> _WHAT THE TASK REQUIRES_: For every line of the material below, check for the string "click" and return the line if it is there.

> _SUPPLIED DATA_:

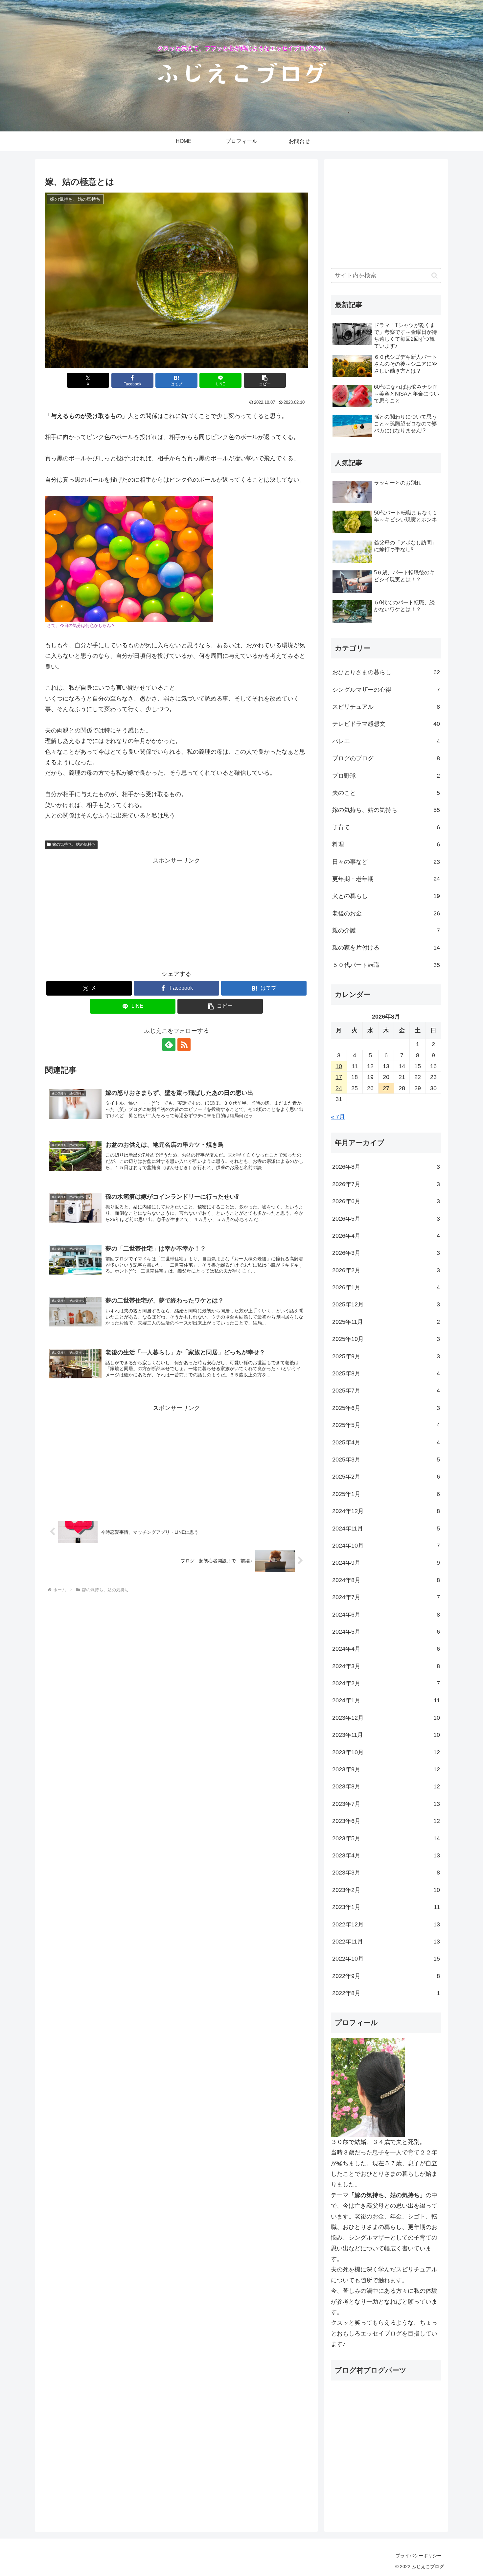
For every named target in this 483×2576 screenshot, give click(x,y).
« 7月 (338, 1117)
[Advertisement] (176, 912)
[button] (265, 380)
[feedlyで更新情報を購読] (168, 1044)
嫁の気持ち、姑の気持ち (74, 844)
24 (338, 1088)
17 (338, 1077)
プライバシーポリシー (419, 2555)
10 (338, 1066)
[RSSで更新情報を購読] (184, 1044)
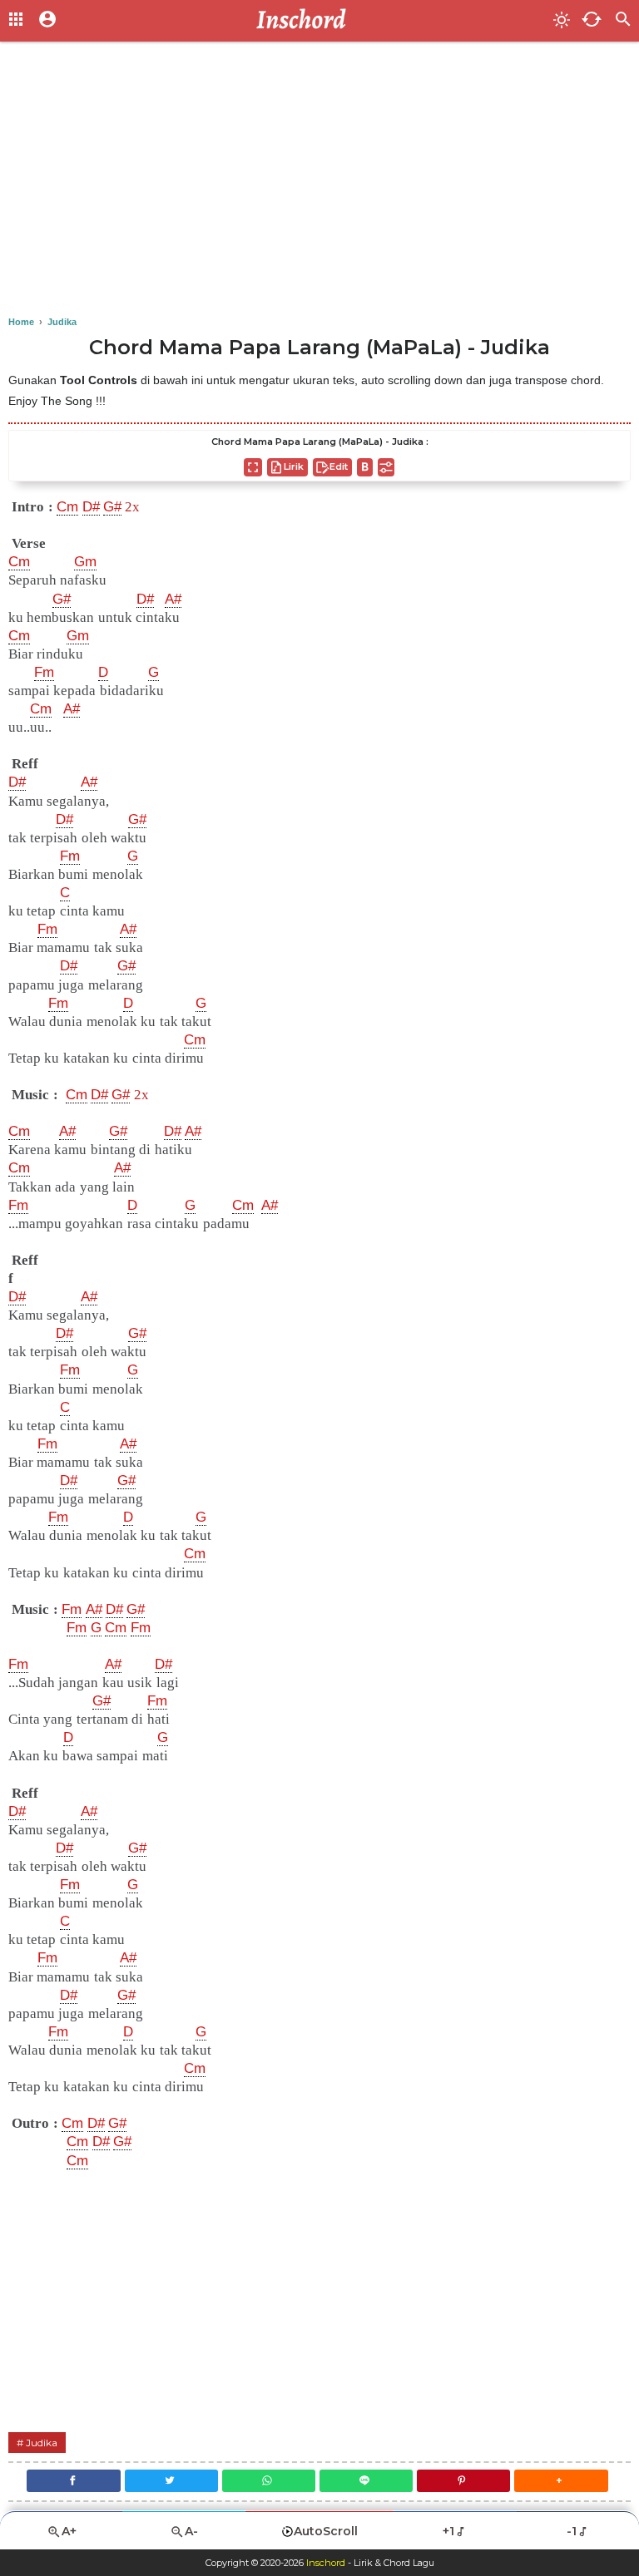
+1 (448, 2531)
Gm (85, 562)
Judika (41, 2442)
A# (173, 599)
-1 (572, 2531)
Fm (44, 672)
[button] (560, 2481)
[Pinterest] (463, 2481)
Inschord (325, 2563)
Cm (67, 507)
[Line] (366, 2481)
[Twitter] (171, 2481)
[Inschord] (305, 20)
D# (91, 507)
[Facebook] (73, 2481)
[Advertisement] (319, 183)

---

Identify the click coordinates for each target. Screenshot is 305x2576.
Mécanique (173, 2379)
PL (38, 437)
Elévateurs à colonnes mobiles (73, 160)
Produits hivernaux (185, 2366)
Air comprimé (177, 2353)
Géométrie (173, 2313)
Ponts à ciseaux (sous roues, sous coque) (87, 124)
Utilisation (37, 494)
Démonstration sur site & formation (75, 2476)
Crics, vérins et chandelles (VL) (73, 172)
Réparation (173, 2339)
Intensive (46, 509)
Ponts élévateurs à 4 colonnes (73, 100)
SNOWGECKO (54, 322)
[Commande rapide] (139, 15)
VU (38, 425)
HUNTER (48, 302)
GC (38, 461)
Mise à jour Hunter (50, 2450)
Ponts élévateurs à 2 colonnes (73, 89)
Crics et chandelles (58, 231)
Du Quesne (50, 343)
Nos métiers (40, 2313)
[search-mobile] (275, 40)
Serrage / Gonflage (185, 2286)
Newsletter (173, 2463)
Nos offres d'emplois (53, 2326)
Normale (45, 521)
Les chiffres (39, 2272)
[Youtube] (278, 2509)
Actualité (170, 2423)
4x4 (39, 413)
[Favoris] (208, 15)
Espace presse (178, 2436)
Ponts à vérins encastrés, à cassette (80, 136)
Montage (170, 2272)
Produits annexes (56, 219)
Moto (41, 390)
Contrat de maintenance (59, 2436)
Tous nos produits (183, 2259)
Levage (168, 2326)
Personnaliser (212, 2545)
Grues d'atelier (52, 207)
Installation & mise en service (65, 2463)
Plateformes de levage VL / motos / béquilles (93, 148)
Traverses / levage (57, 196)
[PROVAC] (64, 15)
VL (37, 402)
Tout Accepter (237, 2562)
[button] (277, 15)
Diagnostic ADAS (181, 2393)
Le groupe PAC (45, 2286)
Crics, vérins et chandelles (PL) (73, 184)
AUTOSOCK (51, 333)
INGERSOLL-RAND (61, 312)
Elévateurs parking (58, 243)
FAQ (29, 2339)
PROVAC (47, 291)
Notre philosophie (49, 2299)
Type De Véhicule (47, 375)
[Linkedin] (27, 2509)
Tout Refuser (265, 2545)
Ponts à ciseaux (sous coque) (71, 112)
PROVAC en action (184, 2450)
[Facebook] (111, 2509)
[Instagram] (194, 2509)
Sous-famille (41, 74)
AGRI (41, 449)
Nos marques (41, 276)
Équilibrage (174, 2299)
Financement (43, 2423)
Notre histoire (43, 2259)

> _YOUR SOLUTION_:
For every named target in this 483×2576 screenshot, give click(x,y).
Identify the click coordinates for each target. Screenshot is 305x2576.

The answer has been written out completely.